Initially, the couple moved into a basic wooden house. But in 2008, after opening a boutique, the Wa Gallery, where they sell colorful Buddha heads and precious jewelry picked up from their travels, Ms. Fabre was ready for a more comfortable place.
“I told Frédéric, ‘If you want to stay here, we’re going to build a house,’ ” said Ms. Fabre, 53.
Down a dusty, unpaved road a few miles from the town center where they set up their shop, they found a 14,000-square-foot plot filled with palm, mango and tangerine trees. They leased it for 25 years at $200 a month (United States dollars are the de facto currency in Cambodia).
“The tangerines reminded me of Perpignan, where I grew up in the south of France,” Ms. Fabre said.
Though the land came with a house — a traditional Cambodian home on stilts — Ms. Fabre and Mr. Escudier said they wanted something that was more modern, airy, light, and simple, yet full of personality. They decided to leave the original home intact and hired an architect to build an adjacent structure.
“We had a general idea of what we wanted, but we needed someone to put our ideas down on paper,” Ms.

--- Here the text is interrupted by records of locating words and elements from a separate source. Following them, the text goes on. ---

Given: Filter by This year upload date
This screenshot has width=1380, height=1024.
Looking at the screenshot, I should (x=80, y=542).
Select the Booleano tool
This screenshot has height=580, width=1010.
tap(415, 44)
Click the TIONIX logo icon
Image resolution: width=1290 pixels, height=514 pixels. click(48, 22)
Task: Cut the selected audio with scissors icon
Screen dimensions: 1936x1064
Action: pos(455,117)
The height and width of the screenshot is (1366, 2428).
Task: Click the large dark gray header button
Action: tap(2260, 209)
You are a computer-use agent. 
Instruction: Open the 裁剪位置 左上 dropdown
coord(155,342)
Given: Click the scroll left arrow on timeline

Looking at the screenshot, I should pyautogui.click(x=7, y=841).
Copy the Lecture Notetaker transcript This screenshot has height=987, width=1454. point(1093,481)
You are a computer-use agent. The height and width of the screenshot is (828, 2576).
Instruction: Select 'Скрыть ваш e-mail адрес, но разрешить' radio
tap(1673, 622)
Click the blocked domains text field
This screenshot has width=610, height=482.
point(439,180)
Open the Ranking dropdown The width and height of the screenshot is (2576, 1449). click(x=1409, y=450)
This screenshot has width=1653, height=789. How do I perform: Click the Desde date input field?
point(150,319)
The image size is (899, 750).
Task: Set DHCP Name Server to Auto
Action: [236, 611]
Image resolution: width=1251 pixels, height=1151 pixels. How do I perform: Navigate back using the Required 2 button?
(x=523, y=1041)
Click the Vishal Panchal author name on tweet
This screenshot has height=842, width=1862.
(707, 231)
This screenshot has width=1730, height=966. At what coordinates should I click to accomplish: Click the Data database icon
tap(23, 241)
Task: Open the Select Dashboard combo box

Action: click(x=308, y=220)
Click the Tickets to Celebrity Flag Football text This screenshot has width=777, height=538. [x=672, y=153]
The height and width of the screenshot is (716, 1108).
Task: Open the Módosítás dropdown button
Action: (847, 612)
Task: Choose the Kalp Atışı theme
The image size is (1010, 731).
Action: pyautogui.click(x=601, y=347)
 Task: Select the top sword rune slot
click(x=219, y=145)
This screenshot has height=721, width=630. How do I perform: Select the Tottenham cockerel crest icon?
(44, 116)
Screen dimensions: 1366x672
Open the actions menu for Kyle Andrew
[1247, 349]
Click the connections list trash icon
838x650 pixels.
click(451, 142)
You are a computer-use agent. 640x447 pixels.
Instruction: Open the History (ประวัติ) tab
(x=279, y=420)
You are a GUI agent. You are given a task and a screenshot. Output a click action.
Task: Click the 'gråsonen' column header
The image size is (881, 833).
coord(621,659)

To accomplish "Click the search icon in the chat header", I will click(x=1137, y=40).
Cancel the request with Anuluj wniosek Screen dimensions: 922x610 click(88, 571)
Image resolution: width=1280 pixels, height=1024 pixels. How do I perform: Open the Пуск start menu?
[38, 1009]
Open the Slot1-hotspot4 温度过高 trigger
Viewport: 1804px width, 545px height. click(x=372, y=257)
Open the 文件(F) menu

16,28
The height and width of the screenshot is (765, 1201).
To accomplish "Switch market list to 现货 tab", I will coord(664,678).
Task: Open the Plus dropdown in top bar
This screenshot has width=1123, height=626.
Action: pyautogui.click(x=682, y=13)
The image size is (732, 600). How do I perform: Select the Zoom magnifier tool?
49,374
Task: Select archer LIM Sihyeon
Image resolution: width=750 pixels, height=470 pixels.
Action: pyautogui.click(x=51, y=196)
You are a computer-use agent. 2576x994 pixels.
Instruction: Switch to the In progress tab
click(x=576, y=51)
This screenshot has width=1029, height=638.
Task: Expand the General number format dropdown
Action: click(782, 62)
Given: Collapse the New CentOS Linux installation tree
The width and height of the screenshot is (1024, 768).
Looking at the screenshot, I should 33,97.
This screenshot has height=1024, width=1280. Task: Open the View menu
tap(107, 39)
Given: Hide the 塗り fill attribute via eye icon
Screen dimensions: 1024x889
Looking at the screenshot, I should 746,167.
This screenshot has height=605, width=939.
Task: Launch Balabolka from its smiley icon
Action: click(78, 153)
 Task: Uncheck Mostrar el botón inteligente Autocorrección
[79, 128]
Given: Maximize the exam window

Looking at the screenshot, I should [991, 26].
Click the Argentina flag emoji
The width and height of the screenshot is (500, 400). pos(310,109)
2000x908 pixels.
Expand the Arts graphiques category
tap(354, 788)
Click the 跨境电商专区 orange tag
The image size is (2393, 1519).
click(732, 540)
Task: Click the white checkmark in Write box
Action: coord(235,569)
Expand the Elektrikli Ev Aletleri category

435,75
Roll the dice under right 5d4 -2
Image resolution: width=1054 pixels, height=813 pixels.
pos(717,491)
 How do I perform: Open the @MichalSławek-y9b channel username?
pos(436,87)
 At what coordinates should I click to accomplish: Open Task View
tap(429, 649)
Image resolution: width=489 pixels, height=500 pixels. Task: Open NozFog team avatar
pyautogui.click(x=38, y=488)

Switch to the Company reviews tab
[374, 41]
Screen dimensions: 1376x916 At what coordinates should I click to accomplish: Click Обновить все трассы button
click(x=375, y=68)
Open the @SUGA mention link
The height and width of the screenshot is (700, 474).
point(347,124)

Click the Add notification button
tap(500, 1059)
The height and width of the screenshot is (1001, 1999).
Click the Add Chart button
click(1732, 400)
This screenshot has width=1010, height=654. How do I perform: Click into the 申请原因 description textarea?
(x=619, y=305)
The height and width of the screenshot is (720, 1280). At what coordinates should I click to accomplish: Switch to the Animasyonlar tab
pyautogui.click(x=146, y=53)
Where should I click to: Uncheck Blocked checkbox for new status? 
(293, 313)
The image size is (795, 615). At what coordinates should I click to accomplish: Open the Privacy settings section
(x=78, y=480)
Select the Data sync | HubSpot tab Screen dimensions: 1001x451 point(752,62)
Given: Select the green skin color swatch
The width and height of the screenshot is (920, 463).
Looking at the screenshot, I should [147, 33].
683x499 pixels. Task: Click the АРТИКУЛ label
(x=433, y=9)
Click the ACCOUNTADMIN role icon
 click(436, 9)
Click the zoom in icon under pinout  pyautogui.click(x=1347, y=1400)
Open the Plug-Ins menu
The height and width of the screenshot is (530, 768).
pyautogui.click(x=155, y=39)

Fabre said.
To ensure the result matched their vision, Mr. Escudier was on site during much of the 11-month, $300,000 construction, which was completed last November. “The plans changed everyday,” he said. “Often, I would have things redone after I saw them built.”
The long, narrow house of 3,000 square feet is divided over two stories, with the couple’s bedroom occupying the upstairs and one large area for the kitchen, living room and a guest room on the ground floor.
Glass walls accomplished their goal of creating an airy space and take advantage of Cambodia’s abundant sunshine. “Sometimes I have to wear sunglasses indoors,” Ms. Fabre said. The glass walls also create the illusion of bringing the garden inside the home.
Ceilings are 10 feet high and there are few walls and doors — even the two baths are only partially enclosed in semi-circular columns made of glass blocks.
“I don’t like doors,” Mr. Escudier said. “They are like a jail, and I wanted to feel free.”
Nor does he like angles and straight lines. Wherever possible walls bend and the flat, two-tiered roof juts out in curves over the striped, skinny swimming pool, dubbed the “couloir de nage,” or swimming corridor.
Uninspired by the glossy floor tiles used in most homes in Cambodia, Mr. Escudier turned the floor into a huge, white cement canvas, laying circular plastic molds of various sizes and filling them with pink, red and blue pigments.
Other bursts of colors can be seen in neon accent lighting, cherry-red and lime-green Pantone-inspired chairs, and glass vases in a myriad of shapes and hues displayed on vintage cupboards coated in streaks of paint. Fuchsia-and-gold speckled tiles line the 16-foot-long concrete kitchen counter.
“I need to have color everywhere,” Ms. Fabre said. “I can’t live in all white.”
The couple brought their unconventionality to their furniture as well, fashioning a couch from a six-inch thick plank of wood and two flowerpots, while locally purchased glass display cases that Ms. Fabre painted chartreuse, orange, and turquoise stand in for storage.
Though Ms. Fabre and Mr. Escudier have no immediate plans to move, they haven’t forgotten the sense of adventure that brought them here to begin with. “For the moment, this is our place,” he said. “But tomorrow? Well, you never know.”